Calculate the median in R
The median is a measure of central tendency which can be defines as the value that divides a set of observations, ordered from lowest to highest into two parts with the same number of observations, or as the value which divides the data into two parts of equal probability. In this tutorial we will review how to calculate the median in R for both discrete and continuous variables, as well as calculate the median by groups.
Median of a discrete variable
To calculate the median of a set of observations we can use the median
function. Consider the following vector:
data <- c(126, 52, 133, 104, 115, 67, 57, 83, 53, 105, 100)
In this case we can see that the median of the data is 100:
median(data) # 100
We can check this by sorting the data and seeing that there is the same number of observations at both sides of the median. In this case there are 5 observations on the left and 5 observations on the right.
plot(1, 1, type = "n", axes = FALSE, ann = FALSE,
xlim = c(0, 11), ylim = c(0, 1))
text(c(1:11), rep(0.5, 10), as.character(sort(data)))
rect(xleft = 5.6, ybottom = 0.45, xright = 6.4, ytop = 0.55, border = 2)
arrows(x0 = 0.7, y0 = 0.4, x1 = 5, code = 3, length = 0.15)
arrows(x0 = 7, y0 = 0.4, x1 = 11, code = 3, length = 0.15)
text(c(3, 9), 0.35, "5")
Note that if the number of observations is odd, the median will be calculated as the average of the two central values.
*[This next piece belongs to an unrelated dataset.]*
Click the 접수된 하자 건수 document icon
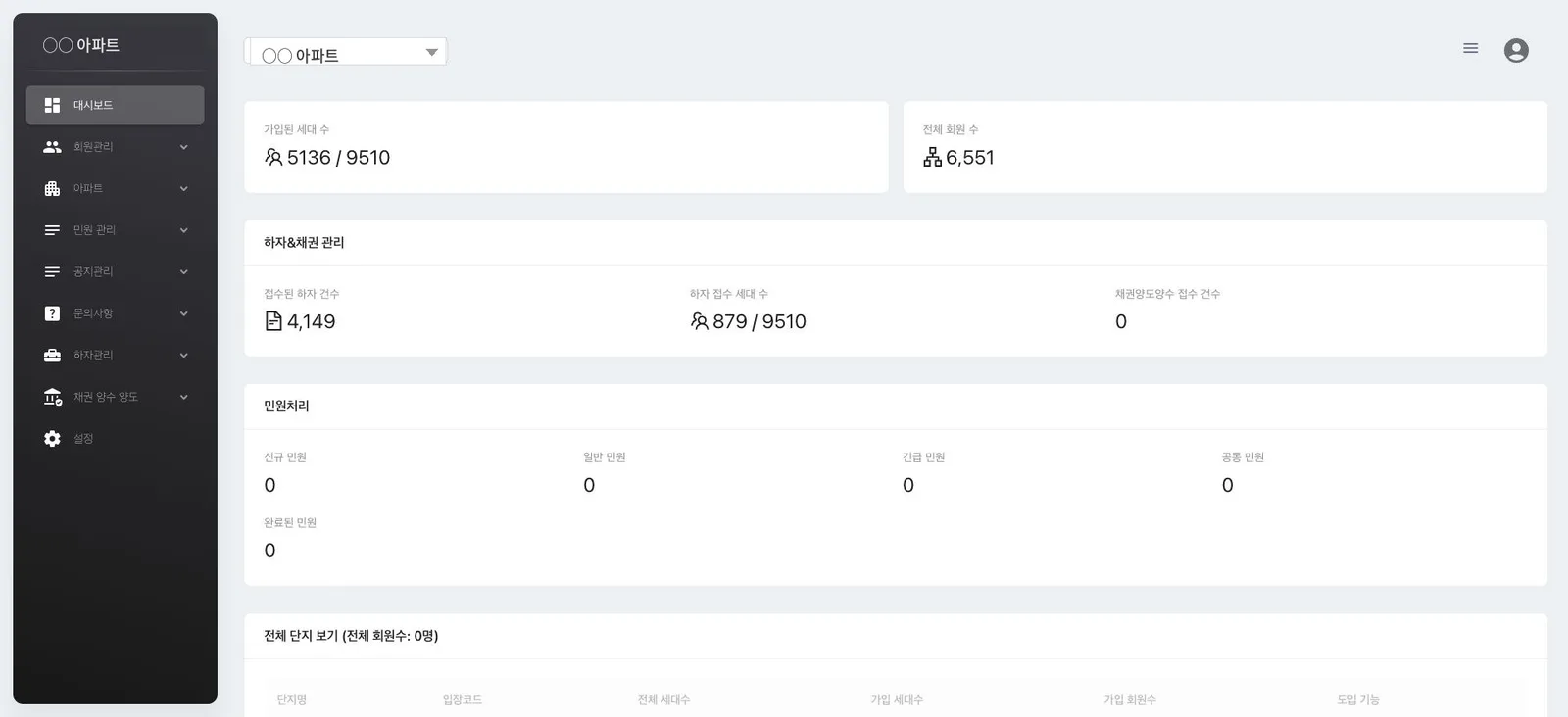Image resolution: width=1568 pixels, height=717 pixels. point(273,321)
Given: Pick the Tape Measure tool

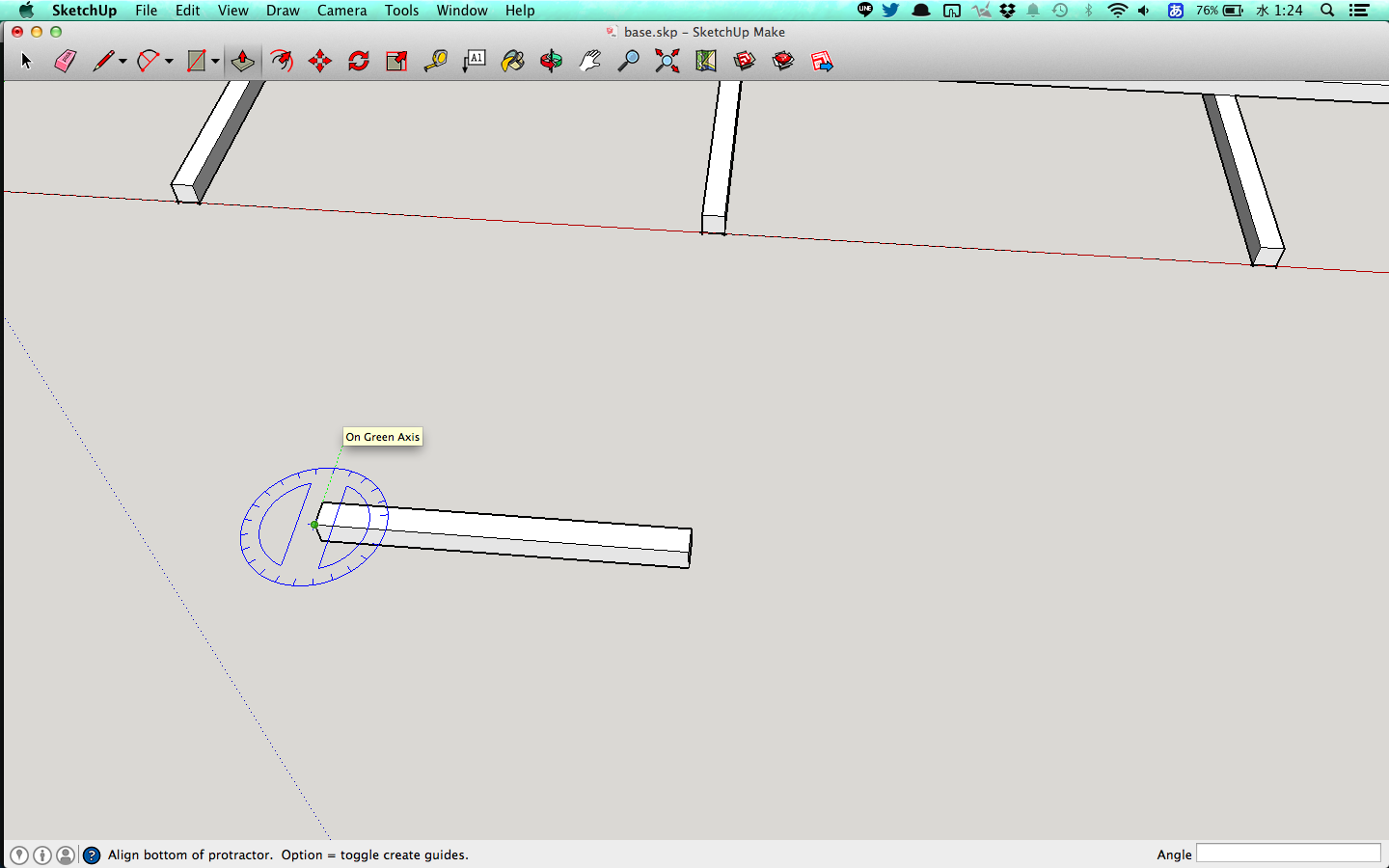Looking at the screenshot, I should click(x=436, y=61).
Consider the same data as before except for the last observation:
data2 <- c(126, 52, 133, 104, 115, 67, 57, 83, 53, 105)
In this case the median is 93.5:
median(data2) # 93.5
The median corresponds to the average of the values 83 and 104, leaving 4 observations on each side, as illustrated in the following figure:
plot(1, 1, type = "n", axes = T, ann = FALSE,
xlim = c(0, 11), ylim = c(0, 1))
text(c(1:10), rep(0.5, 10), as.character(sort(data2)))
rect(xleft = 4.5, ybottom = 0.45, xright = 6.5, ytop = 0.55, border = 2)
arrows(x0 = 0.7, y0 = 0.4, x1 = 4.25, code = 3, length = 0.15)
arrows(x0 = 6.75, y0 = 0.4, x1 = 10.5, code = 3, length = 0.15)
text(c(2.5, 8.5), 0.35, "4")
text(5.5, 0.6, "mean(c(83, 104)) = 93.5")
If the variable contains NA
values you can set the argument na.rm
to TRUE
to delete them.
Median of a continuous variable
If instead of a discrete variable we have a continuous variable we can also use the median
function. Consider a random sample of 1000 values drawn from a normal distribution with mean 0 and standard deviation 1:
set.seed(1)
data3 <- rnorm(1000)
In this case, we see that the median is very close to its theoretical value (as the normal distribution is symmetric, the mean and median are equal, so the theoretical median is 0). Recall that the median is the value that leaves a 50% probability or observations on both sides.
median(data3) # -0.03532423
Median by groups in R
Finally, if we have a data set classified by groups we can use the tapply function to calculate the median per group. Take the following data as an example:
set.seed(1)
x <- sample(1:1000, 100)
group <- sample(c("A", "B", "C"), 100, replace = TRUE)
data4 <- data.frame(x, group)
head(data4)
x group
1 836 B
2 679 A
3 129 A
4 930 C
5 509 C
6 471 C
We can apply the tapply
function to the data frame in the following way:
tapply(data4$x, data4$group, median)
A B C
543.0 524.0 525.5
The output will return the median for each group.